Exhibit 99.1


Contact:
Scott Tarriff
President  and Chief Executive Officer
Pharmaceutical Resources, Inc.
(845) 425-7100



                  PHARMACEUTICAL RESOURCES PRICES $160 MILLION
                 SENIOR SUBORDINATED CONVERTIBLE NOTES OFFERING;
                 PURCHASED CALL OPTIONS AND SOLD WARRANTS OFFSET
                     DILUTION UP TO A STOCK PRICE OF $105.20

SPRING VALLEY, NEW YORK, SEPTEMBER 25, 2003 - Pharmaceutical Resources, Inc.
(NYSE:PRX) announced today the pricing of the private offering of $160 million
aggregate principal amount of its Senior Subordinated Convertible Notes due 2010
to "qualified institutional buyers," pursuant to Rule 144A under the Securities
Act of 1933, as amended. The sale of the notes is expected to close on September
30, 2003. PRX also granted the initial purchasers of the notes a 30-day option
to purchase up to an additional $40 million principal amount of the notes.

The notes will bear interest at a rate of 2.875% per year and will be
convertible into PRX common stock at an initial conversion price of
approximately $88.76 per share (a conversion rate of 11.2660 shares per $1,000
principal amount of notes), upon the occurrence of certain events. The initial
conversion price represents a 35% premium to the closing sale price of PRX
common stock on the New York Stock Exchange on September 24, 2003, which was
$65.75 per share.

PRX intends to use the net proceeds from the offering to support the expansion
of its business, including entering into product license arrangements and
possibly acquiring complementary businesses and products, and for general
corporate purposes. PRX also intends to use approximately $39.5 million of the
net proceeds to purchase call options with respect to its common stock from an
affiliate of one of the initial purchasers, which call options are intended to
mitigate the dilution from any conversion of the notes. The cost of the call
options will be partially offset by PRX's sale of warrants to acquire common
stock of PRX to such affiliate of the initial purchaser, for approximately $26
million. In connection with these transactions, it is anticipated that such
affiliate will take positions in PRX's common stock in secondary market
transactions and/or enter into various derivative transactions before and after
the pricing of the notes.

The notes and the shares of common stock issuable upon conversion of the notes
will not be registered under the Securities Act of 1933 or the securities or
blue sky laws of any other jurisdiction and, unless registered, may not be
offered or sold except pursuant to an exemption from the registration
requirements of the Securities Act and the applicable securities laws of any
other jurisdictions. This press release does not constitute an offer to sell or
the solicitation of an offer to buy any of the notes or the shares of common
stock issuable upon conversion of the notes.

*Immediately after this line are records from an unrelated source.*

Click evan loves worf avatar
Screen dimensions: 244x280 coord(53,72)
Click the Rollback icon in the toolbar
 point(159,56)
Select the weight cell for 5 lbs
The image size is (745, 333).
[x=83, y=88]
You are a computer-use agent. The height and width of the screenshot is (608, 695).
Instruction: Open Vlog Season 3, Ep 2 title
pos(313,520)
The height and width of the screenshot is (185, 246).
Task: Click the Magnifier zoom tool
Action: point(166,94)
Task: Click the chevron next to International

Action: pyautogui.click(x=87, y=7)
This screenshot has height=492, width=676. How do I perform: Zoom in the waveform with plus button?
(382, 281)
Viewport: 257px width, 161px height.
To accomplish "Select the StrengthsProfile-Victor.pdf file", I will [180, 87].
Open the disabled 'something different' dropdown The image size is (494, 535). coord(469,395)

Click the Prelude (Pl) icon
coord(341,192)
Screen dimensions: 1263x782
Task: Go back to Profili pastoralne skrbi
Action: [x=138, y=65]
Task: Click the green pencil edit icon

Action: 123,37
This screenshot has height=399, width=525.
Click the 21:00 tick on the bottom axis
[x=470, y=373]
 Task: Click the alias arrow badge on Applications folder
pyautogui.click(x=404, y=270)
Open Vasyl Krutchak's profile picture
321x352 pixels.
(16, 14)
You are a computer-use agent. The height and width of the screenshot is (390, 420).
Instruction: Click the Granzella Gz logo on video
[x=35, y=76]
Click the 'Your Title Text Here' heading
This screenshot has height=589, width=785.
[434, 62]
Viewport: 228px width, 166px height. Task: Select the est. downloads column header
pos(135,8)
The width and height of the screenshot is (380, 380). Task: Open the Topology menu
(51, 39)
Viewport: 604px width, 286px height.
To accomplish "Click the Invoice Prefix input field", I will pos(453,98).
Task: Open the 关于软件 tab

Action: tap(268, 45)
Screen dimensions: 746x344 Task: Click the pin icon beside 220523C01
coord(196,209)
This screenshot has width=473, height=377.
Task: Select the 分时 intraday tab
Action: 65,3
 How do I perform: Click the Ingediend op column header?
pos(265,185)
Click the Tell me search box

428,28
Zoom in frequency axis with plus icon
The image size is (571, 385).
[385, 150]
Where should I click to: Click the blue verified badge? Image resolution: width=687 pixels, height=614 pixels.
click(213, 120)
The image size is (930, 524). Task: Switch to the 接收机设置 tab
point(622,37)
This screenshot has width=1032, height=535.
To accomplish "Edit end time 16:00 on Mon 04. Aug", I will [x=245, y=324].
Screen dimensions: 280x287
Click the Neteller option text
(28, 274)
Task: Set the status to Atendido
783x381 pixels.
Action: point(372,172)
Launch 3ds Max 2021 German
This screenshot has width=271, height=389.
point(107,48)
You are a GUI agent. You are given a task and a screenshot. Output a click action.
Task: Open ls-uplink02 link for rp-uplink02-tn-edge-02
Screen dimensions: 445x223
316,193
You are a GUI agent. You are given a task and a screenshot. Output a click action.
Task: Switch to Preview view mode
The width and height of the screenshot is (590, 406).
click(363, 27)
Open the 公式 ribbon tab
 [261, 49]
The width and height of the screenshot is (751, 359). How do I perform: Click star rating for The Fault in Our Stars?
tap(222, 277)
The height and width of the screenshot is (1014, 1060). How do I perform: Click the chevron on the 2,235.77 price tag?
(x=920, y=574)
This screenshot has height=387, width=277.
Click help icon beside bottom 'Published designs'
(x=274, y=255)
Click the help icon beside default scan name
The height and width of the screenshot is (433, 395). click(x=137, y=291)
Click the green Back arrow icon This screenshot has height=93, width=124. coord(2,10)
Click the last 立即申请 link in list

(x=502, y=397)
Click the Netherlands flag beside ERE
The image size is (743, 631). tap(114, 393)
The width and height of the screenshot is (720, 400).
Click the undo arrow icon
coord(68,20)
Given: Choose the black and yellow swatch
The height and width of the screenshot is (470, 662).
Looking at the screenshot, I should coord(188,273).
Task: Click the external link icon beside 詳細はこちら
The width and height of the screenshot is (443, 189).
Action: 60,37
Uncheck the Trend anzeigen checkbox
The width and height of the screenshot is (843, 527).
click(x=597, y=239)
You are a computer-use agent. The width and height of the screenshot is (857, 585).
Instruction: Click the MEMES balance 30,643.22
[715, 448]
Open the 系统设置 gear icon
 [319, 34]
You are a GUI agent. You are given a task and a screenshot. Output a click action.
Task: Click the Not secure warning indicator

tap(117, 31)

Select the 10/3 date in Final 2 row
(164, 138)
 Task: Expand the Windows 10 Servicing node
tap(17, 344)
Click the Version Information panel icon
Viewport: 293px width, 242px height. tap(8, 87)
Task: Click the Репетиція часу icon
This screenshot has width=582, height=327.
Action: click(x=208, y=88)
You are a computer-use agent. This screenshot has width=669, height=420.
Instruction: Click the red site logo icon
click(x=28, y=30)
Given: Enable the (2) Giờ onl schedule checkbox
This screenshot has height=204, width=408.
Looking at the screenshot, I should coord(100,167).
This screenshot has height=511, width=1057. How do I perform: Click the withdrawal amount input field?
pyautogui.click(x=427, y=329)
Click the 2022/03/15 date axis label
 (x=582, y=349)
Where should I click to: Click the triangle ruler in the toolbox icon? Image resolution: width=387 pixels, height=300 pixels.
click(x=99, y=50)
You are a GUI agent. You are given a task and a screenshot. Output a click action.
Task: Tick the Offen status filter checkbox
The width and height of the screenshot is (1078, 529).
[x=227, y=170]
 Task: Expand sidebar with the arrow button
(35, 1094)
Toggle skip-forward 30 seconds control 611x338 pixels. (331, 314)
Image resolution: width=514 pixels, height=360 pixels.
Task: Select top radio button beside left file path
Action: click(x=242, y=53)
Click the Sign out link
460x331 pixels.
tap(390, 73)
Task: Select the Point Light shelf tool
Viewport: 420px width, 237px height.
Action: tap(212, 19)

Pharmaceutical Resources, Inc. is a holding company that, through its wholly
owned subsidiary, Par Pharmaceutical, Inc., develops, manufactures and
distributes generic pharmaceuticals. Through its FineTech subsidiary, PRX also
develops and utilizes synthetic chemical processes to design and develop
intermediate ingredients used in the production of finished products for the
pharmaceutical industry. For press releases and other company information, visit
www.parpharm.com.

                Safe Harbor Regarding Forward-Looking Statements

Certain statements contained in this press release may be forward-looking
statements under federal securities laws. PRX intends that any forward-looking
statements be subject to the safe-harbor created by those laws. Such statements
reflect the current views of PRX with respect to future events and are subject
to certain risks, uncertainties and assumptions. Although PRX believes that the
expectations reflected in such forward-looking statements are reasonable, should
one or more of these risks or uncertainties materialize, or should underlying
assumptions prove incorrect, actual future results or events may vary materially
from those described herein.

The forward-looking statements include, but are not limited to, (i) the
expectation that PRX will issue the notes, (ii) the expectations regarding use
of the net proceeds from this offering and (iii) the expectation that the call
options PRX intends to purchase will mitigate the potential dilution from any
conversion of the notes. PRX cautions that these statements are qualified by
important factors that could cause actual results to differ materially from
those reflected by the forward-looking statements. Such factors include, but are
not limited to, (a) the market for convertible debt instruments, (b) the
interest rate environment and (c) the outcome of current and/or future
litigation or regulatory actions in which PRX is involved. Additional
information on these and other factors is contained in PRX's Annual Report on
Form 10-K for the year ended December 31, 2002 and our other periodic filings
with the Securities and Exchange Commission. PRX assumes no obligation to update
the forward-looking statements contained in this press release.